Lo vi cumplirse en nuestro hogar. Nuestras niñas de 2 y 3 años estaban emocionadas de poder “leer” el Libro de Mormón y comenzaron a entender que ese libro era sobre Jesús.

El espíritu que estaba en nuestro hogar, gracias al leer las Escrituras y hacer nuestras oraciones todos los días, nos ayudó a mí y a mi esposo a ser padres más pacientes con nuestras hijas dulces pero traviesas, a ser más cariñosos entre nosotros, más cristianos y caritativos con nuestros amigos y vecinos.

A pesar de experimentar mi “peor pesadilla”, nunca sentí más paz y consuelo del Señor que durante ese período de desempleo.

Pasamos algunos días muy difíciles, durante los cuales me sentí desanimada y pensé que nuestra situación era injusta, pero pude recuperarme gracias a la tierna misericordia del Señor.

familias donde no todos son miembros

Después de un día particularmente desalentador, a fines de marzo de ese año, hice algunos sellamientos en el templo de Houston.

Oré profundamente en el salón celestial para que el Señor me avisara cuando una oferta de trabajo llegará y esperaba que eso pudiera ser pronto.

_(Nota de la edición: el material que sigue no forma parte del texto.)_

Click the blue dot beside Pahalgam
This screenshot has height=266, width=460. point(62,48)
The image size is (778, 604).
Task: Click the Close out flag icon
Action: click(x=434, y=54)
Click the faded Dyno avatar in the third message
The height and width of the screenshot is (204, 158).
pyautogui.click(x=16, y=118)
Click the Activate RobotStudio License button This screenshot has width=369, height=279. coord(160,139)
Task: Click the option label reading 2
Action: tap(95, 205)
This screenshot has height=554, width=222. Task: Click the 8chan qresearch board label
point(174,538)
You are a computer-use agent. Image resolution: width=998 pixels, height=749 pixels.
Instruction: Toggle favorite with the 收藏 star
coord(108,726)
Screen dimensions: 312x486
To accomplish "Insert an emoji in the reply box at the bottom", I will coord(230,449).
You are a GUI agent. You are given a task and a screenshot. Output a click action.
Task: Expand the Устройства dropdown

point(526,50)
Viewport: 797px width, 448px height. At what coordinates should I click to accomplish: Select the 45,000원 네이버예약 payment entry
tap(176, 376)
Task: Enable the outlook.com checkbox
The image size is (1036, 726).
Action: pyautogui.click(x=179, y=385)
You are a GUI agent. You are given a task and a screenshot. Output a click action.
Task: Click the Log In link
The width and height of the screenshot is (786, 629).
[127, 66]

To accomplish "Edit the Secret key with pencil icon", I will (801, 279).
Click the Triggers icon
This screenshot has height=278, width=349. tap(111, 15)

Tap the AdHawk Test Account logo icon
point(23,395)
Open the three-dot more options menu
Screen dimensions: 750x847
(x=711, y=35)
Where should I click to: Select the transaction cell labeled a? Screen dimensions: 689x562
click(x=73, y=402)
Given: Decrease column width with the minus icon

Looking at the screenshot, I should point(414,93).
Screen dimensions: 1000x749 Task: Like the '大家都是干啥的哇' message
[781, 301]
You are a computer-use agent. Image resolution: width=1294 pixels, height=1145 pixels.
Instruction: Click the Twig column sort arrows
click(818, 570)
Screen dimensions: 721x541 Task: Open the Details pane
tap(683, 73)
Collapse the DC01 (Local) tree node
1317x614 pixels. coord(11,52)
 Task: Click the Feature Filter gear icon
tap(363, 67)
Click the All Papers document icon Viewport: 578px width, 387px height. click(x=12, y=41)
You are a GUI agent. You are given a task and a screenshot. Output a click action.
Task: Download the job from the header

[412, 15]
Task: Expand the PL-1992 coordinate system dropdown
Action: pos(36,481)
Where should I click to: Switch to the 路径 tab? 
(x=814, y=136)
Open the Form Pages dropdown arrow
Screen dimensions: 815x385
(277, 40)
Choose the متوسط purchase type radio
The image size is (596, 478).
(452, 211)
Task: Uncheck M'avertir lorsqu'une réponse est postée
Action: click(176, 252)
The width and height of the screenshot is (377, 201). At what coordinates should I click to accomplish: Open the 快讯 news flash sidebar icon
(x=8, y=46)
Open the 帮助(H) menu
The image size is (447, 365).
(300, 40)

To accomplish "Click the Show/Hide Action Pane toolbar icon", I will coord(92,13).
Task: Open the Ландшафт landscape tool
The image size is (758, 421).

Esperaba sentir esperanza. Me quedé algo decepcionada al no haber sentido nada… hasta que abrí la Biblia en Romanos 15: 4, donde dice:

“Porque las cosas que se escribieron antes, para nuestra enseñanza se escribieron, a fin de que por la paciencia y por la consolación de las Escrituras, tengamos esperanza”.

Sentí como si el Señor me estuviera diciendo que fuera paciente mostrándome el camino para encontrar paz y consuelo, incluso en los momentos más oscuros.

La obra del templo y las Escrituras son mi sustento de vida en todo momento y me levantan cuando me siento deprimida.

Mi esposo ha sido un gran apoyo en esos momentos. Su fe nunca flaqueó y siempre estuvo seguro de que nuestro Padre Celestial y Jesús nos conocía y tenía un plan para nosotros.

Hoy en día, sigo recordando una de mis escrituras favoritas cuando necesito recobrar ánimos:

“La paz os dejo, mi paz os doy; yo no os la doy como el mundo la da. No se turbe vuestro corazón ni tenga miedo.” – Juan 14:27

Sé que a pesar de nuestra situación, fuimos bendecidos cada hora con paz y consuelo, que vino directamente de nuestro Salvador, y jamás he estado tan agradecida de haber tenido que superar un desafío en mi vida.